AIM Conservation Grant: Bethlem Museum of the Mind

The following is an account from Bethlem Museum of the Mind on how an AIM conservation grant of £1,560 has helped to conserve two iconic statues.

 Project: The Conservation of Raving and Melancholy Madness Statues

Bethlem Museum of the Mind is a newly renovated museum situated within the grounds of Bethlem Royal Hospital. We have recently moved into our new building, and our much improved and enlarged gallery spaces offer visitors the chance to explore the history surrounding mental health and its treatment, as well as engaging with and questioning wider issues associated with mental health.

The grant applied for from AIM was intended for the conservation of the museum’s two prized possessions, twin Portland stone statues of ‘Raving’ and ‘Melancholy Madness’, created by Danish sculptor Caius Gabriel Cibber (1630-1700), circa 1676. The statues were originally located at the hospital’s Moorfields site, and depict the two main diagnoses of mental disorder at the time. Over time the statues have been eroded and cracks have formed. The overall project aims involved the conservation of the damage, as well as the installation and interpretation of the statues within the new museum foyer on new supporting plinths.

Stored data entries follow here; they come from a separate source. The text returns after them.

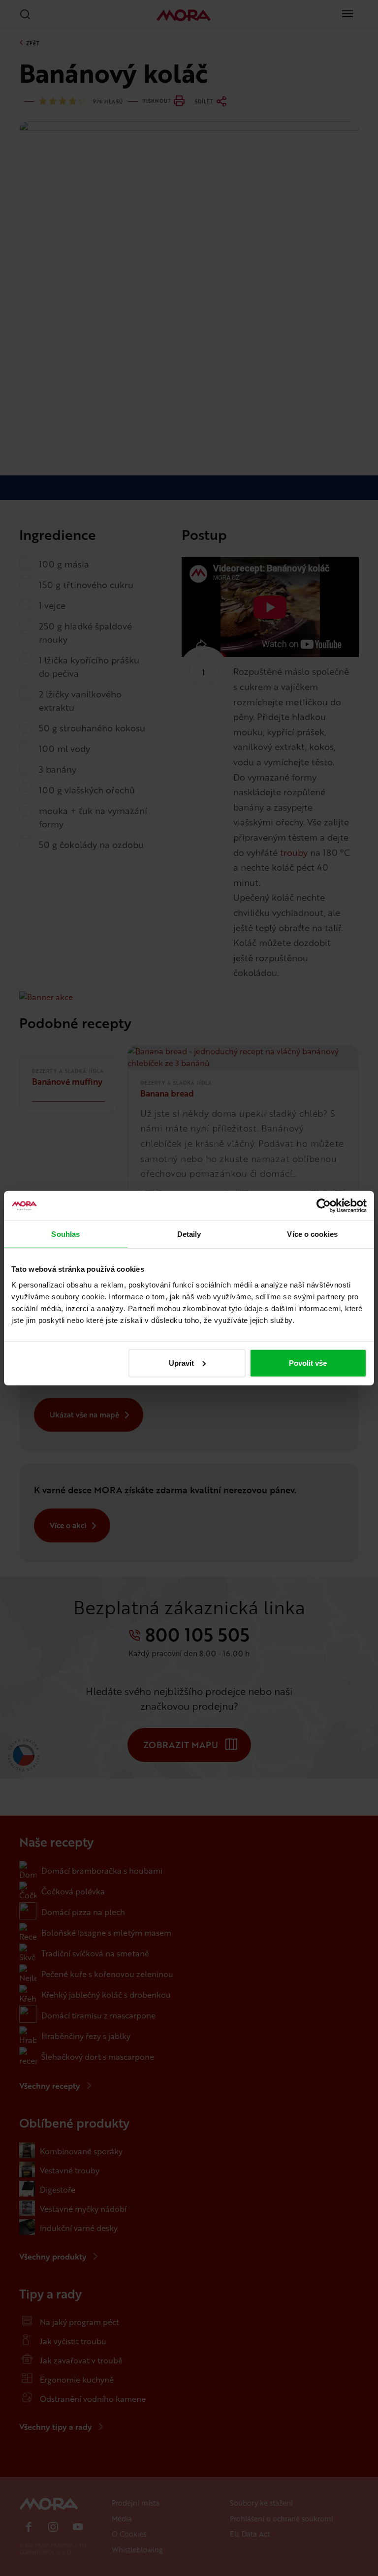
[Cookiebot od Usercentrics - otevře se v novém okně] (324, 1205)
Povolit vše (308, 1362)
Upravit (181, 1362)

Cropped_Bethlem _Gallery_MuseumHR

The scope of the grant allowed specifically for the conservation of the statues, the aim of which was to stabilise the statues for permanent display. ICON registered conservators Taylor Pearce carried out an initial assessment, before undertaking the work. Old resin repairs were removed and new, more suitable, repairs were implemented. Assessment of the steel pins inserted in 1975 was also carried out. The installation process was also overseen by Taylor Pearce, and museum staff. All conservation work was done in situ, after the statues had been installed in their new home.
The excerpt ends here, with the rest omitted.